12/11/2012

Austeridad: de las palabras a los hechos




Editorial La Jornada
El gobierno federal anunció ayer una serie de medidas para el uso eficiente, transparente y eficaz de los recursos públicos, y de las acciones de disciplina presupuestaria en el ejercicio del gasto público, entre las que figura una reducción de 5 por ciento a las percepciones de los mandos medios y superiores de la administración pública, la congelación de contrataciones de personal eventual o por honorarios –salvo en casos de incremento no previsto de actividades de alguna dependencia–, la cancelación de puestos homólogos a los de estructura, así como la realización, en cada instancia del gobierno federal, de diagnósticos sobre su estructura orgánica, procesos internos y gastos operativos.

Tales propósitos resultan positivos, en principio, frente a los niveles desmesurados a que ha llegado el gasto corriente del gobierno federal, injustificables en cualquier circunstancia, en especial en la que atraviesa el país actualmente, caracterizada por un crecimiento económico a todas luces insuficiente y por la incapacidad o falta de voluntad del Ejecutivo para cumplir con sus obligaciones básicas hacia la población en materias como seguridad, educación, salud y promoción del desarrollo. A la luz de los resultados puede decirse que en décadas recientes México ha padecido un gobierno desorbitadamente caro y trágicamente ineficiente, y que el presupuesto público, cuyas dimensiones corren parejas con las de la corrupción, lejos de ser un factor para el desarrollo, se ha convertido en uno más de sus obstáculos.

Por otra parte, es pertinente recordar que hace seis años, en los primeros días de diciembre de 2006, Felipe Calderón anunció un recorte de 10 por ciento a los ingresos de los mandos medios y altos del gobierno federal, medida que, ante los dispendios y la frivolidad de su administración, resultó ser mero lucimiento propagandístico de inicio de sexenio. Otro punto de referencia que debe mencionarse es la propuesta formulada en aquel año, y repetida en éste, por Andrés Manuel López Obrador, quien en las respectivas campañas políticas ofreció recortar a la mitad los salarios de los altos funcionarios federales, acción que ya había aplicado en el Gobierno del Distrito Federal entre 2001 y 2005 y que permitió –esa sí– ahorros significativos y mayor eficiencia en la administración capitalina.

Sin duda, el país requiere con urgencia de una política de austeridad, no sólo por razones económicas sino también políticas: el mantenimiento del aparato del Estado recae principalmente en los sectores menos favorecidos y en las clases medias, los cuales han venido enfrentando alzas regulares en los impuestos y las tarifas y han experimentado, en contraste, una caída injustificable en la calidad y la extensión de los servicios gubernamentales.

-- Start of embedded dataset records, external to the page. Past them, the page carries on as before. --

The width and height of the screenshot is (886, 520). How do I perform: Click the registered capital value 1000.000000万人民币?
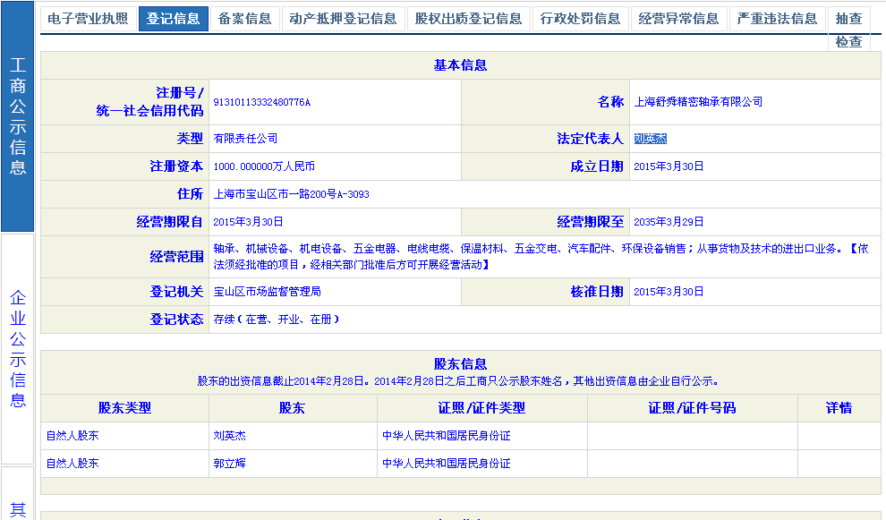264,166
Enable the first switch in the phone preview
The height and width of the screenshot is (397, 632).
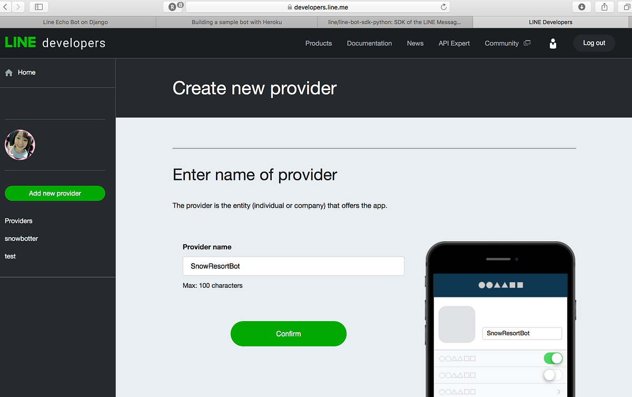pos(553,358)
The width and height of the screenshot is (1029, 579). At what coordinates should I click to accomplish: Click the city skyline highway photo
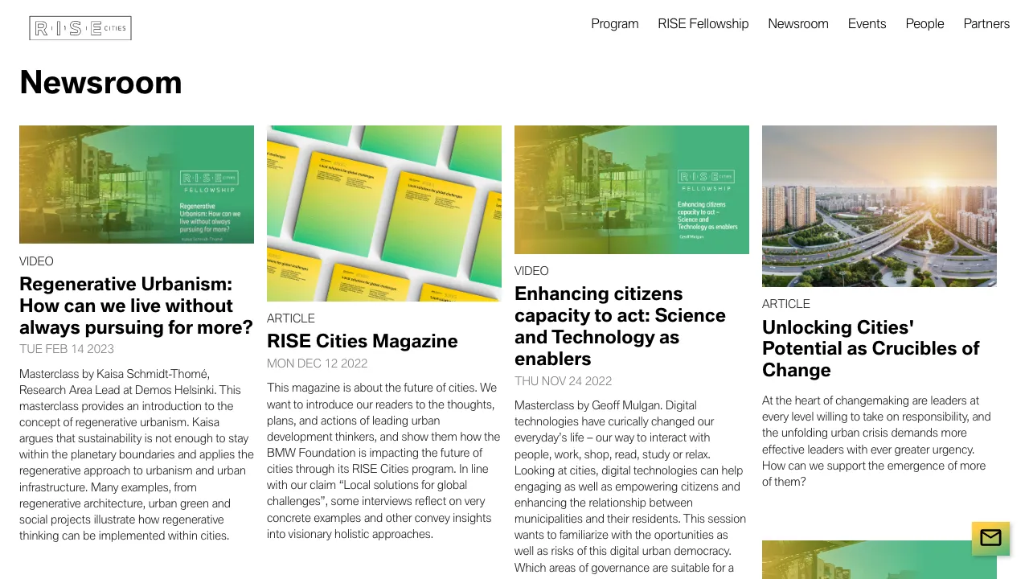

Ello, a la larga, se traduce en irritación y, a fin de cuentas, en estrechamiento de los márgenes de gobernabilidad.

Hay, por añadidura, una razón moral: en sus niveles medio y alto, e incluso sin tomar en cuenta la corrupción, el servicio público se ha convertido en un espacio de privilegio y de acentuación de las intolerables desigualdades sociales que caracterizan al México contemporáneo. Por todos esos motivos, el mero enunciado de medidas de austeridad constituye un signo alentador, aunque resulta necesario pasar de las palabras a los hechos, adoptar medidas que vayan más allá de los propósitos publicitarios y realmente reduzcan el costo del gobierno e incrementen su efectividad y, sobre todo, es preciso que éste haga del ahorro y la racionalidad en el gasto una política para seis años.